In transforming a vulgar fraction, say 1/17, to a decimal fraction, we proceed as below, adding as many noughts to the dividend as we like until there is no remainder, or until we get a recurring series of figures, or until we have carried it as far as we require, since every additional figure in a never-ending decimal carries us nearer and nearer to exactitude.
Now, since all powers of 10 can only contain factors of the powers of 2 and 5, it clearly follows that your decimal never will come to an end if any other factor than these occurs in the denominator of your vulgar fraction. Thus, ½, 1/4, and 1/8 give us the exact decimals, .5, .25, and .125; 1/5 and 1/25 give us .2 and .04; 1/10 and 1/20 give us .1 and .05: because the denominators are all composed of 2 and 5 factors. But if you wish to convert 1/3, 1/6, or 1/7, your division sum will never end, but you will get these decimals, .33333, etc., .166666, etc., and .142857142857142857, etc., where, in the first case, the 3 keeps on repeating for ever and ever; in the second case the 6 is the repeater, and in the last case we get the recurring period of 142857. In the case of 1/17 (in "The Ribbon Problem") we find the circulating period to be .0588235294117647.
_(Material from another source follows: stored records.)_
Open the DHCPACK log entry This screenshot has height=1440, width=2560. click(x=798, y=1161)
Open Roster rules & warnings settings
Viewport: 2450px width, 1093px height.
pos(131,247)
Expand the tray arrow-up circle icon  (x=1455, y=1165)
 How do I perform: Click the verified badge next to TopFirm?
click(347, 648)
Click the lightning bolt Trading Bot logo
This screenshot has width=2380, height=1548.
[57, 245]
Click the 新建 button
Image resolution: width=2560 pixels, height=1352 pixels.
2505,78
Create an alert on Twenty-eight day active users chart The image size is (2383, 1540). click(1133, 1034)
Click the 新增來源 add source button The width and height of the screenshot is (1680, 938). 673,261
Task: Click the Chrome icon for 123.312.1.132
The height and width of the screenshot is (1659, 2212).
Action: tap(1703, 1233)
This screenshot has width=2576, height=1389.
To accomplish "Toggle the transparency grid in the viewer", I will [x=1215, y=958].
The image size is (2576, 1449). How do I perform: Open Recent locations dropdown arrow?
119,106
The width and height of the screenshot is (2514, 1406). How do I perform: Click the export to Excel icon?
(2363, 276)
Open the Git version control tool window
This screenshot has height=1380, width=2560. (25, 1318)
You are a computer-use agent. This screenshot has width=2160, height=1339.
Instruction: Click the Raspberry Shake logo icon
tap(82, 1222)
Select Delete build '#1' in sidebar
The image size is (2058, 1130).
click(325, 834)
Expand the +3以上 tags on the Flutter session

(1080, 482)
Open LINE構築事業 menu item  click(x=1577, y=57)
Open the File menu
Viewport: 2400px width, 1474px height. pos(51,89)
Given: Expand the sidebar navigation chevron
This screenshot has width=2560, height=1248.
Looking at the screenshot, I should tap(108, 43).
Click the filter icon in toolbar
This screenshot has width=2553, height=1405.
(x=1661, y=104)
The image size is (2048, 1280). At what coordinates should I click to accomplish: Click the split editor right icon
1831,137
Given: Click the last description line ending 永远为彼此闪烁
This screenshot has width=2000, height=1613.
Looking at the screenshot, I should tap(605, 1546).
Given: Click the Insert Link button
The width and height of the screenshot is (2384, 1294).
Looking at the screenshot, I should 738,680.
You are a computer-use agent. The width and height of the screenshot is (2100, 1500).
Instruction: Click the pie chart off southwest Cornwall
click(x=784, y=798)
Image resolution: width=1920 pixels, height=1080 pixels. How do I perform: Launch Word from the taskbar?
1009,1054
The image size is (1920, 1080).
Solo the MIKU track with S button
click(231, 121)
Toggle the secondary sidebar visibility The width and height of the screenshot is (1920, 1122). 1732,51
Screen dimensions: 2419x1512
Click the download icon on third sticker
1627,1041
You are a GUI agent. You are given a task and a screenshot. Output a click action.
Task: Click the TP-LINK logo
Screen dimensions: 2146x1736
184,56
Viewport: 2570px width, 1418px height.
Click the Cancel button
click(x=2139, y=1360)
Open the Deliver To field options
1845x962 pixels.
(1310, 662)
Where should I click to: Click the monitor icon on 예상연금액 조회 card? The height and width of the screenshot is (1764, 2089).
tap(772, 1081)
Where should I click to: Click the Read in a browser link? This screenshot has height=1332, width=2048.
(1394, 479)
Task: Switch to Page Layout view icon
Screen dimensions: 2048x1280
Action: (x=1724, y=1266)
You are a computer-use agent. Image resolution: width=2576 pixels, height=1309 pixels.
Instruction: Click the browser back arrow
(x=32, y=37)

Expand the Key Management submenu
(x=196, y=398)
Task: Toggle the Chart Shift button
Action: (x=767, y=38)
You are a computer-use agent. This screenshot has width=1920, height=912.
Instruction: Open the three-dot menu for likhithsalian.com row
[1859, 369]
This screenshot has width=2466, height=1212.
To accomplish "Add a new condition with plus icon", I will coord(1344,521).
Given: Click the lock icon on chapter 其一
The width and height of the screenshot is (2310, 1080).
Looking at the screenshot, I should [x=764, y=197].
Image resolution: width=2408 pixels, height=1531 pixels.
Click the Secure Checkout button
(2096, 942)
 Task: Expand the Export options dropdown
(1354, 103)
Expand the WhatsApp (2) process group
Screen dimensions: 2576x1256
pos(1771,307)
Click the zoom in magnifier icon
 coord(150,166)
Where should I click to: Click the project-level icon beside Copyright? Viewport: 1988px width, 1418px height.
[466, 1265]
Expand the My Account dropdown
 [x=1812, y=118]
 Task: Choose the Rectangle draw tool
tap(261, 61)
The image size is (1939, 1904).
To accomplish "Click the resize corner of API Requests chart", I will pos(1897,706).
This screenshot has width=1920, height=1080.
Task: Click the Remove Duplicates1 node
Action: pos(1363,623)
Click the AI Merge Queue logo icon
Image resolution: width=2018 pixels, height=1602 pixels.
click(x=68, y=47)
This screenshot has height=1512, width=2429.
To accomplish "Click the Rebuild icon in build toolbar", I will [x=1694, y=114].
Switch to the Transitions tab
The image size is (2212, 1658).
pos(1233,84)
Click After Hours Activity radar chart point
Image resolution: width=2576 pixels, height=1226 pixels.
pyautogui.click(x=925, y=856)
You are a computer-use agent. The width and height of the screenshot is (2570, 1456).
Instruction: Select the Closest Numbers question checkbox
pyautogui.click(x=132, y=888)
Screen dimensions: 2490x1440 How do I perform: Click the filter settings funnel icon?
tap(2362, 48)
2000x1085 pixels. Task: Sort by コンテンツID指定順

Now, in the division sum above, the successive remainders are 1, 10, 15, 14, 4, 6, 9, etc., and these numbers I have inserted around the inner ring of the diagram. It will be seen that every number from 1 to 16 occurs once, and that if we multiply our ribbon number by any one of the numbers in the inner ring its position indicates exactly the point at which the product will begin. Thus, if we multiply by 4, the product will be 235, etc.; if we multiply by 6, 352, etc. We can therefore multiply by any number from 1 to 16 and get the desired result.
The kernel of the puzzle is this: Any prime number, with the exception of 2 and 5, which are the factors of 10, will exactly divide without remainder a number consisting of as many nines as the number itself, less one. Thus 999999 (six 9's) is divisible by 7, sixteen 9's are divisible by 17, eighteen 9's by 19, and so on. This is always the case, though frequently fewer 9's will suffice; for one 9 is divisible by 3, two by 11, six by 13, when our ribbon rule for consecutive multipliers breaks down and another law comes in. Therefore, since the 0 and 7 at the ends of the ribbon may not be removed, we must seek a fraction with a prime denominator ending in 7 that gives a full period circulator. We try 37, and find that it gives a short period decimal, .027, because 37 exactly divides 999; it, therefore, will not do. We next examine 47, and find that it gives us the full period circulator, in 46 figures, at the beginning of this article.
If you cut any of these full period circulators in half and place one half under the other, you will find that they will add up all 9's; so you need only work out one half and then write down the complements. Thus, in the ribbon above, if you add 05882352 to 94117647 the result is 99999999, and so with our long solution number. Note also in the diagram above that not only are the opposite numbers on the outer ring complementary, always making 9 when added, but that opposite numbers in the inner ring, our remainders, are also complementary, adding to 17 in every case. I ought perhaps to point out that in limiting our multipliers to the first nine numbers it seems just possible that a short period circulator might give a solution in fewer figures, but there are reasons for thinking it improbable.